Fidel Castro Resigns Cuban Presidency

Fidel Castro is no longer Cuba's leader. Last night, in a letter to the state-run newspaper Granma, the 81-year-old resigned as president of the Cuban state council as well as the nation's commander in chief, five days before his current mandate expired. The resignation completes Castro's stepping down from power, which began on July 31, 2006, when he ceded responsibilities to his brother Raúl due to surgery.
"To my dearest compatriots, who have recently honored me so much by electing me a member of the Parliament where so many agreements should be adopted of utmost importance to the destiny of our Revolution, I am saying that I will neither aspire to nor accept, I repeat, I will neither aspire to nor accept the positions of President of the State Council and Commander in Chief," wrote Castro in his letter. "There were those overseas who, aware of my critical health condition, thought that my provisional resignation, on July 31, 2006, to the position of President of the State Council, which I left to First Vice-President Raúl Castro Ruz, was final. But Raúl, who is also minister of the Armed Forces on account of his own personal merits, and the other comrades of the Party and State leadership were unwilling to consider me out of public life despite my unstable health condition."

□ □ □ □

*To do*: Extend the news report on Fidel Castro's resignation, continuing from its last sentence. The records have no connection to the news report on Fidel Castro's resignation.

*Data*:
□ □ □ □

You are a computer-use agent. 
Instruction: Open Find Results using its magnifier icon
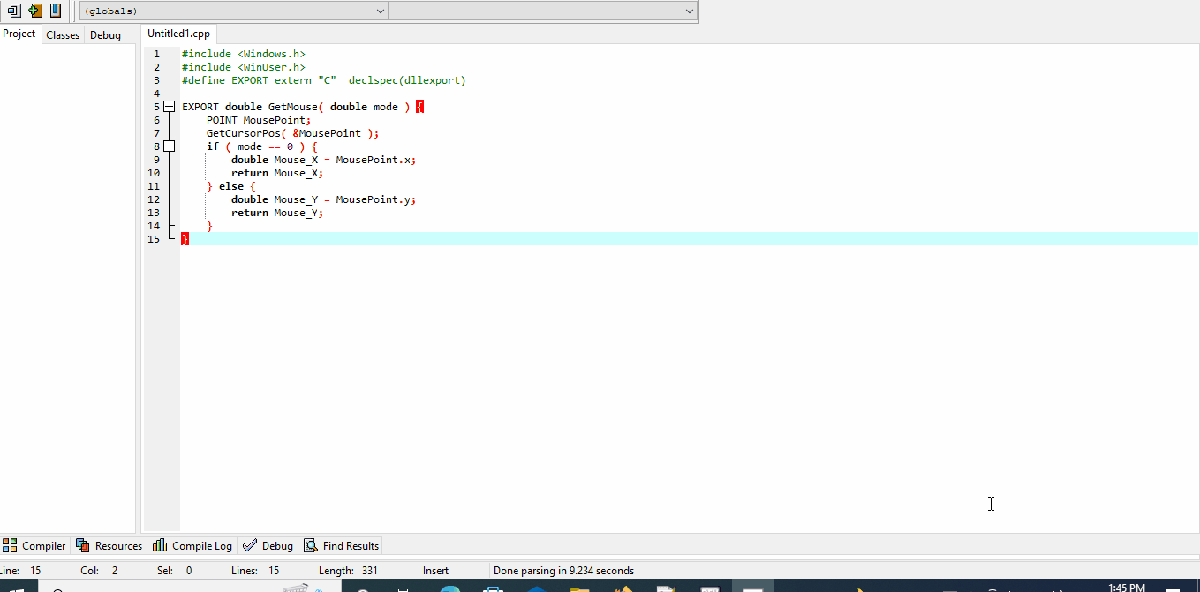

□ □ □ □

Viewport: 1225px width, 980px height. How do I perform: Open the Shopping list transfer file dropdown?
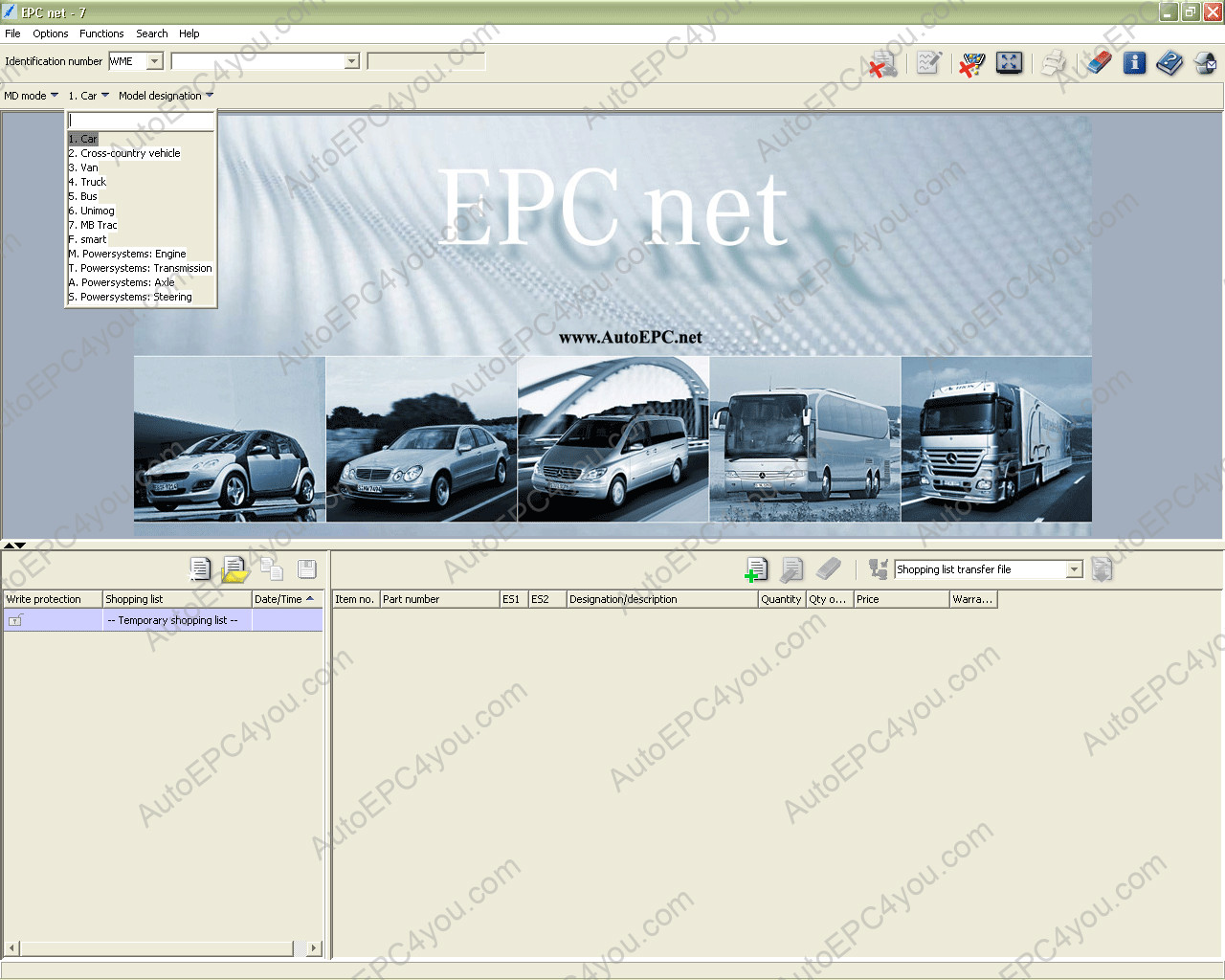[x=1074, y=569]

□ □ □ □

*Expected output*:
Fidel Castro's forces overthrew the government of Cuban leader Fulgencio Batista on January 1, 1959, beginning a nearly 50-year-reign over the island. Cuban goods have been embargoed from U.S. soil for nearly the entire time, first under a partial embargo signed by President Dwight D. Eisenhower in 1960, then under a nearly complete embargo by executive order of President John F. Kennedy in 1962. The Helms-Burton Act of 1996, also known as the Cuban Liberty and Democratic Solidarity Act, strengthened the U.S. embargo against Cuba and allows Congress to override a presidential cancellation of the embargo. It also includes a provision that prohibits recognition of a transitional government in Cuba that includes Fidel or Raúl Castro.
"I view this as a period of transition, and it should be the beginning of the democratic transition for the people in Cuba," said President Bush in Rwanda today. "Eventually this transition ought to lead to free and fair elections, and I mean free and I mean fair -- not these kind of staged elections that the Castro brothers try to foist off as being true democracy. And the United States will help the people of Cuba realize the blessings of liberty."
Yahoo News reported that Deputy Secretary of State John Negroponte, asked if the United States planned a policy change on Cuba given the news of Castro's departure, said, "I can't imagine that happening anytime soon."